Loesch was responding to the obviously false claim by George Stephanopoulos: “We are the only country that has wide access to these kind of weapons and no one else has the frequency or the intensity of these kind of mass shootings…” But Politifact didn’t address Stephanopoulos false claim. Politifact’s analysis is given here:
The NRA press office told us Loesch drew from an analysis by the Crime Prevention Research Center, a group that does research in support of policies favored by gun rights advocates. While Loesch didn’t specify the year, that article compared deaths and injuries in “mass public shootings” in France in 2015 with casualties from similar events in the United States between 2009 and 2016.
In 2015, France had 150 deaths and 382 injured, for a total of 532.
On the American side, between 2009 and 2016, there were 264 deaths, 263 injured for a total of 527.

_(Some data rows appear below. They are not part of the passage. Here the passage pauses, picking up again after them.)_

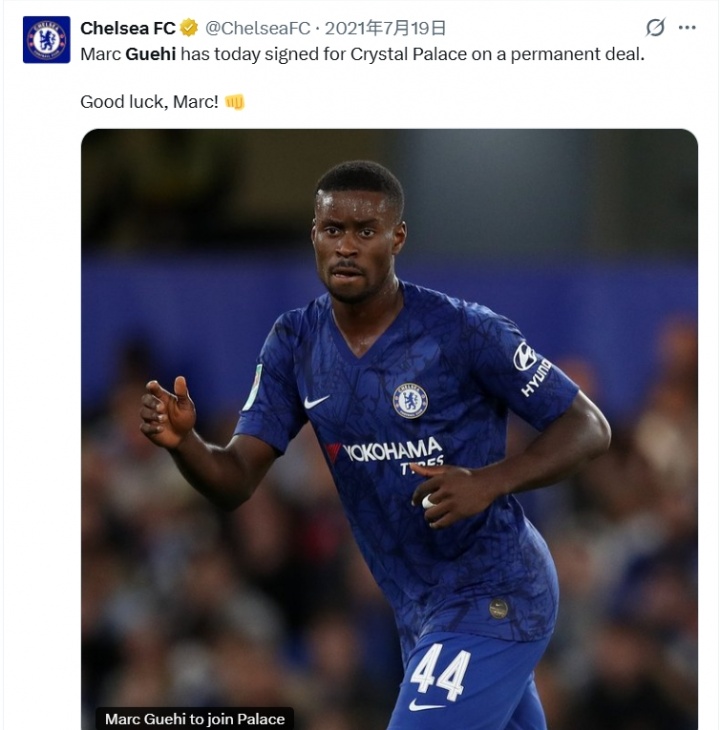Viewport: 720px width, 730px height.
Task: Click the "Good luck, Marc!" text line
Action: [x=149, y=102]
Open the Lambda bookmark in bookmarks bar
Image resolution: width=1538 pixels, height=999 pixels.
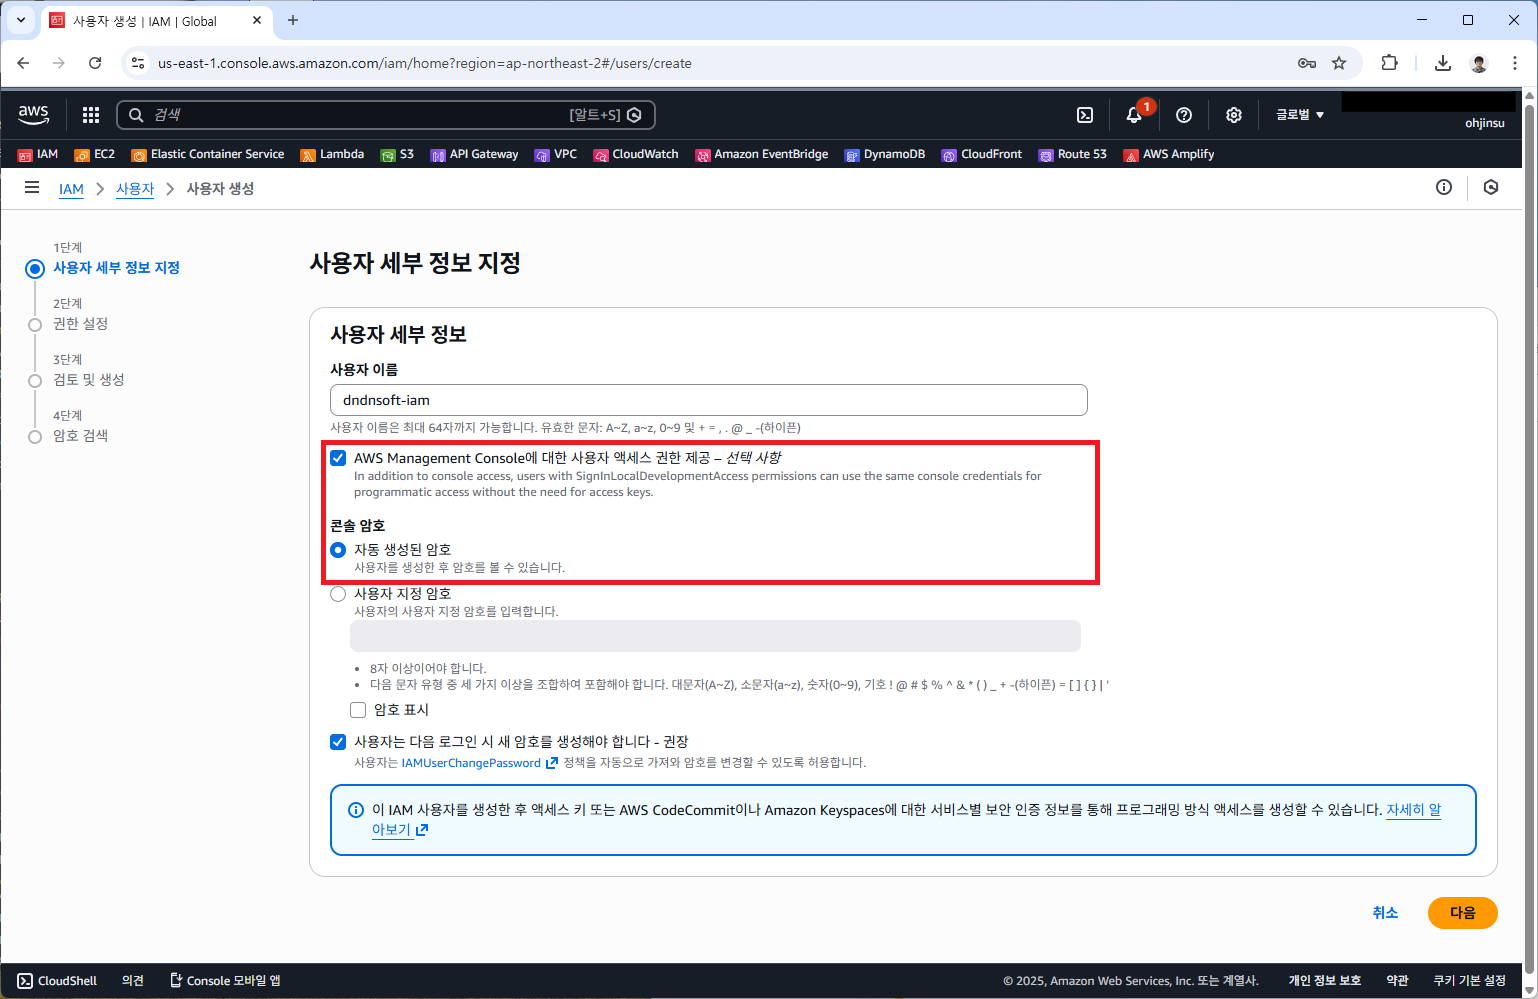(332, 154)
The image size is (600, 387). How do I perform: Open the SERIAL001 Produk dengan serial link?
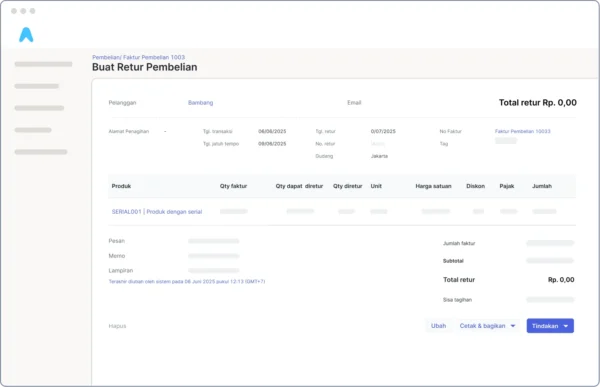point(157,212)
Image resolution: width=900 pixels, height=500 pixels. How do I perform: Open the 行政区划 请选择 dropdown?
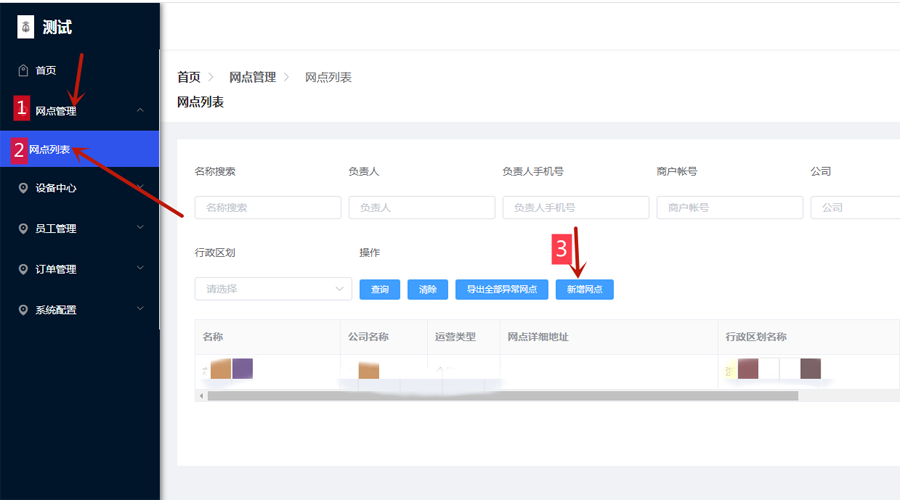point(273,289)
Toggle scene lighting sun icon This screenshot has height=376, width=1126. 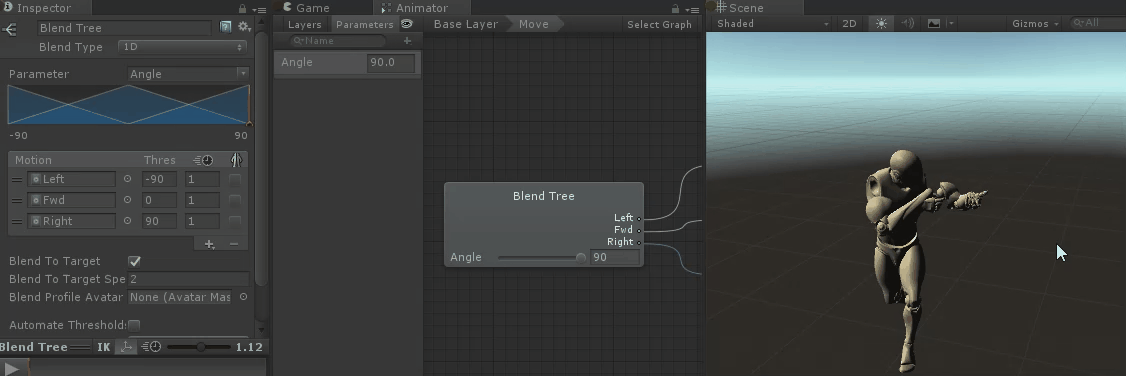point(881,24)
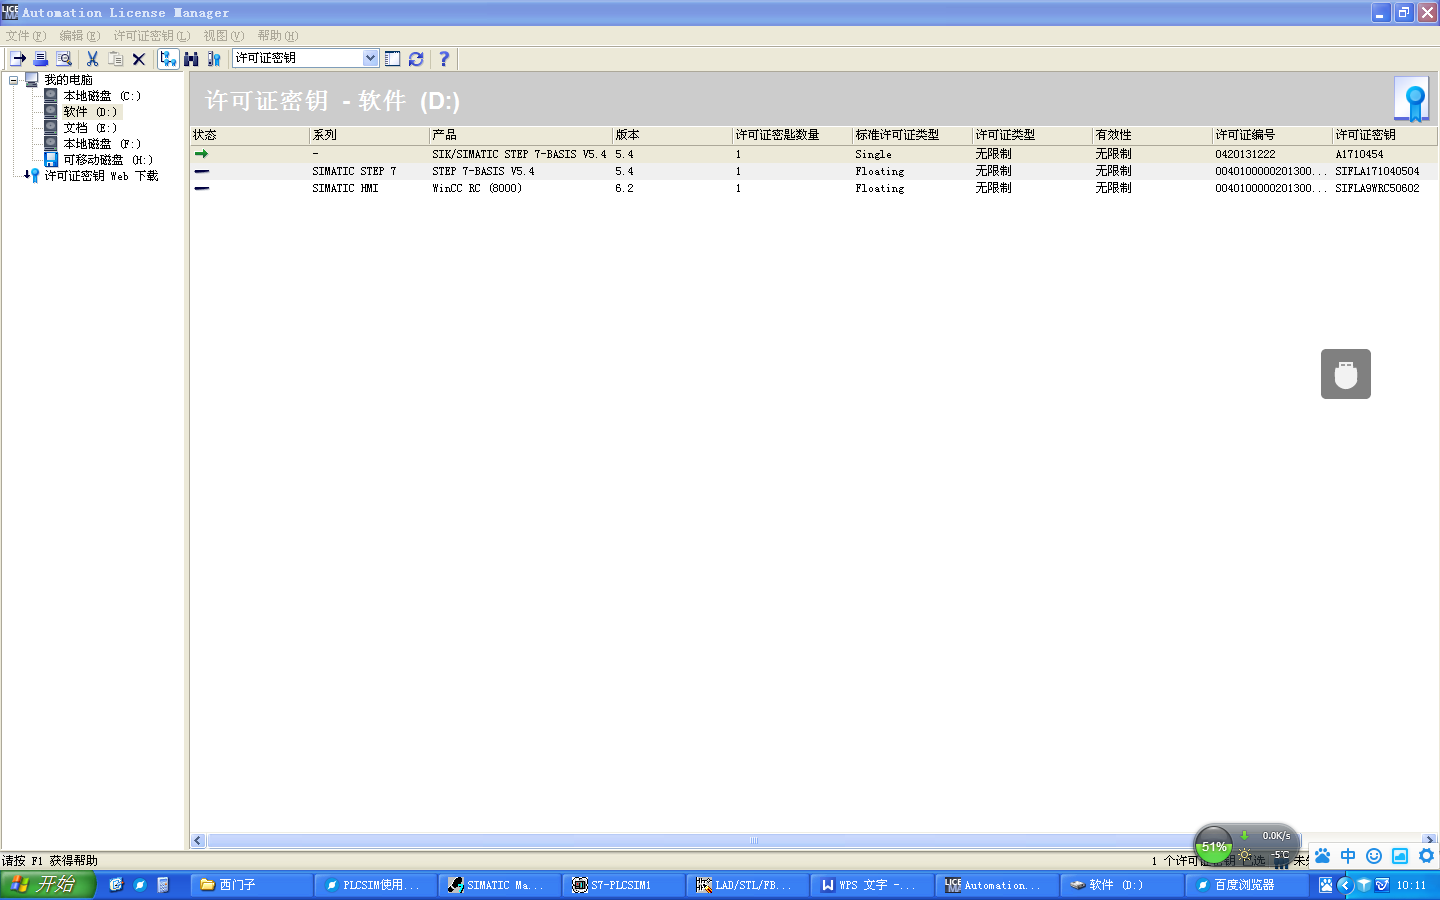Click the 许可证编号 column header
The height and width of the screenshot is (900, 1440).
pyautogui.click(x=1271, y=135)
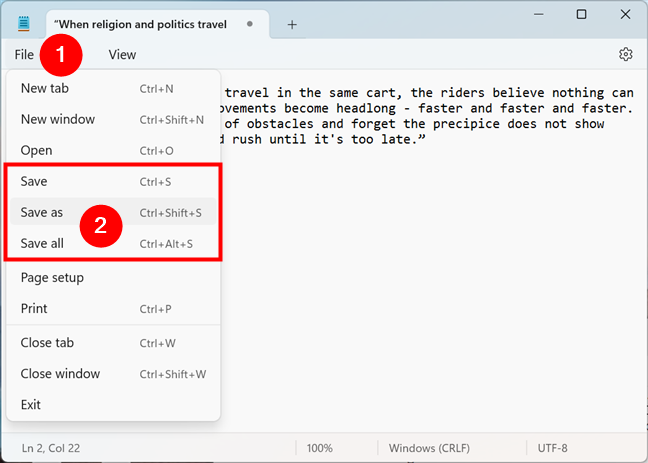Close Notepad with the X button
The image size is (648, 463).
coord(625,15)
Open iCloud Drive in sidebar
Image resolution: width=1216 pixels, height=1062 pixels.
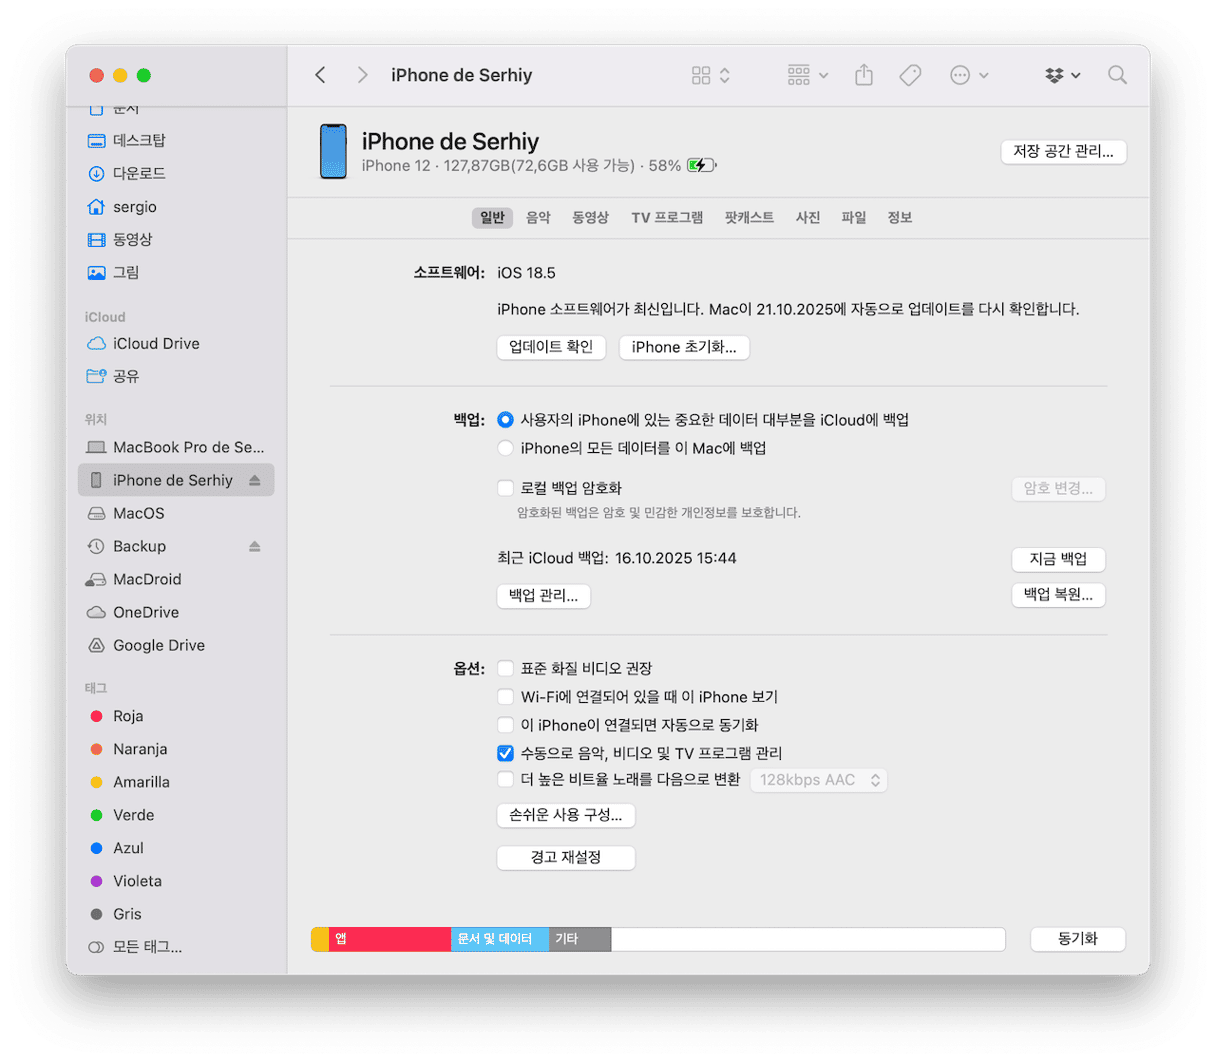click(x=156, y=343)
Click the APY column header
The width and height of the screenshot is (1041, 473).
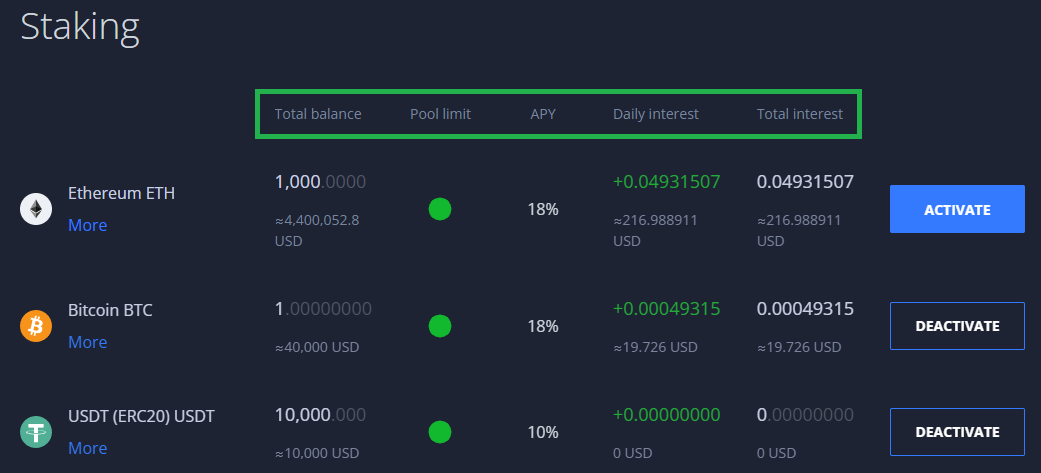click(543, 114)
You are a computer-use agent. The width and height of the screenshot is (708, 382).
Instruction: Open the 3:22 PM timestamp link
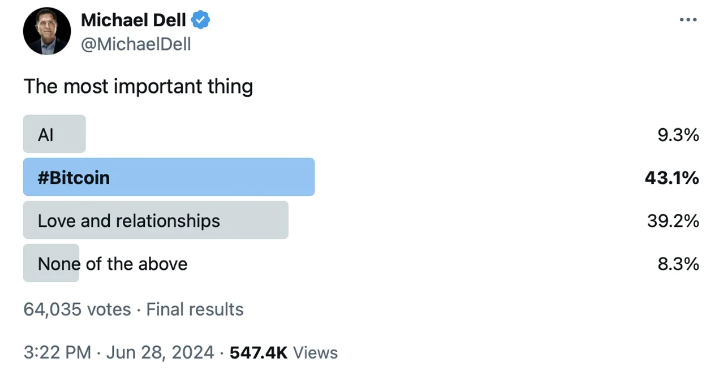(x=57, y=353)
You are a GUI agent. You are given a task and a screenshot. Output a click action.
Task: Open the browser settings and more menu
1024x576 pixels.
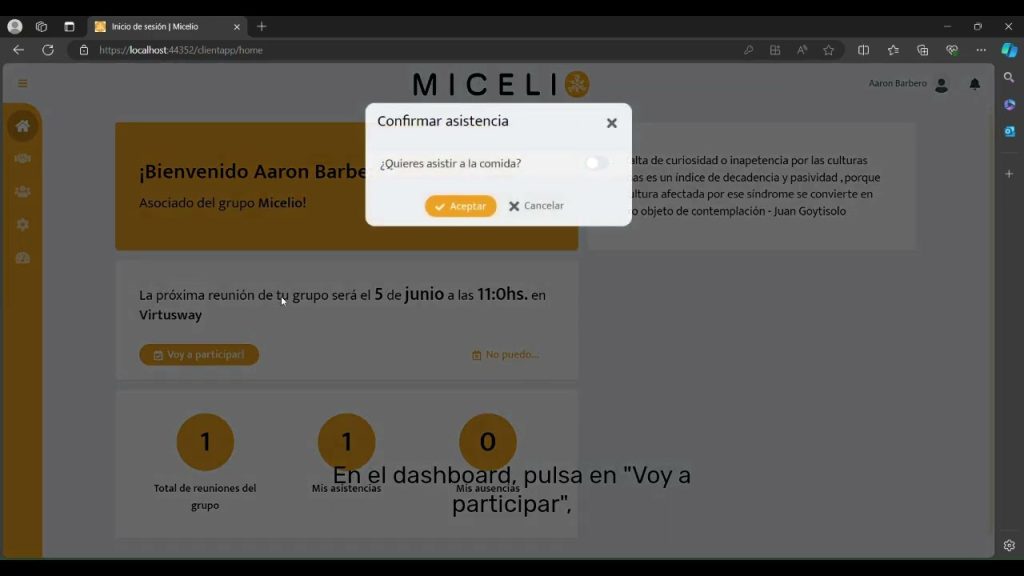coord(981,50)
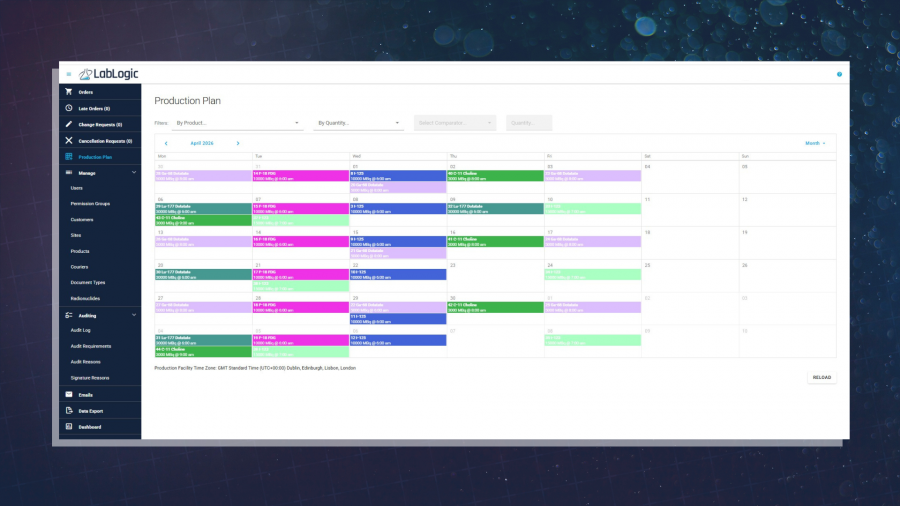
Task: Click the hamburger menu icon beside the LabLogic logo
Action: 68,74
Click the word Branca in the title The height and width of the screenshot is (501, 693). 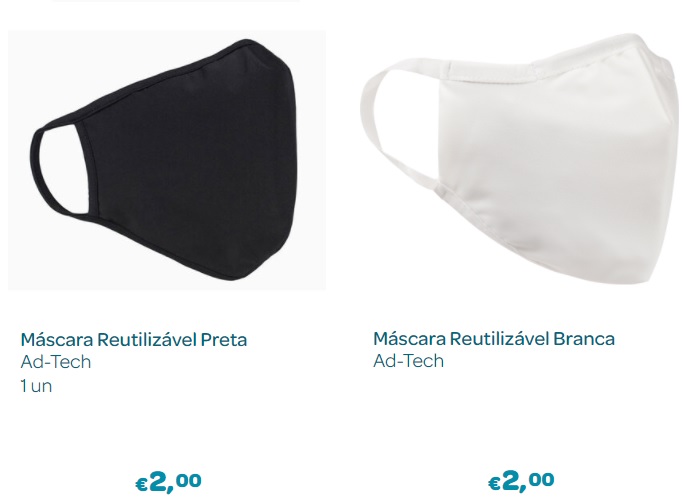click(584, 339)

As many will remember, 2015 was a horrific year of terrorist attacks in France. In January, two men who claim allegiance to Al-Qaida in the Arabian Peninsula opened fire in the offices of the satirical magazine Charlie Hebdo. The death toll rose even higherwith a series of attacks on Nov. 13 by a well-organized Islamic State cell in and around the Bataclan Theater in Paris. A total of 132 people died.
But 2015 was an aberration for France. . . .
She could also have said that casualties from mass public shootings in France, a country with one fifth our population, had more casualties from mass public shootings during the US over the entire eight years of the Obama administration. When the numbers would be put in per capita terms and you include the additional mass public shootings in other years, the casualty rate for France is more than five times the rate in the US from 2009 through January 2017. So much for dismissing the results in France as being an aberration. Thus, the conclusion is that the numbers here are correct, but Politifact dismisses these numbers because:
Criminologists and terrorism experts agree that there are significant differences between mass shootings like the one at Marjory Stoneman Douglas High School in Florida and the Bataclan attacks.
We used the traditional FBI definition of mass public shootings and all the cases in France clearly meet that definition. There are several parts to this definition.
- The official FBI definition of mass public shootings excludes “shootings that resulted from gang or drug violence” or that occurred in the commission of another crime such as robbery.
- The FBI also includes only shootings in “public places” such as: commercial areas (malls, stores and other businesses); schools and colleges; open spaces; government properties (including military bases and civilian offices); houses of worship; and healthcare facilities.
- From the early 1980s to 2013, the original FBI definition of “mass killings” had been “four or more victims slain, in one event, in one location,” and the offender is not included in the victim count (CRS, July 30, 2015). In 2013, the definition was changed to “three or more killings.” Because of that academics such as James Alan Fox have also used and continue to use this definition of four or more killed for looking at “mass shootings.” See also studies years ago such as Grant Duwe, Tom Kovandzic, and Carl Moody, “The Impact of Right-to-Carry Concealed Firearm Laws on Mass Public Shootings,” Homicide Studies, Nov. 1, 2002. Even groups such as Bloomberg’s Everytown have recently used the four or more definition. But whatever the political motivations for reducing the FBI number to “three or more,” most academic have continued to use the four or more definition. In any case, this is one part of the definition is least relevant to counting those cases.
The bottom line is that Politifact never mentions that our research uses the traditional FBI definition of mass public shootings. Given that the numbers are correct for the traditional FBI definition, if Politifact wants to disagree, it and the liberal experts that Greenberg seems to always talk to should explain why the traditional FBI definition was wrong. Instead, Politifact just ignores the whole question.
Disappointingly, Mr. Greenberg appears to systematically approach only pro-gun control experts to evaluate these claims. In addition, Greenberg didn’t even contact the CPRC in his critique of our work. While Greenberg identifies the CPRC as “a group that does research in support of policies favored by gun rights advocates,” no such identifications were applied to the other experts that he interviewed.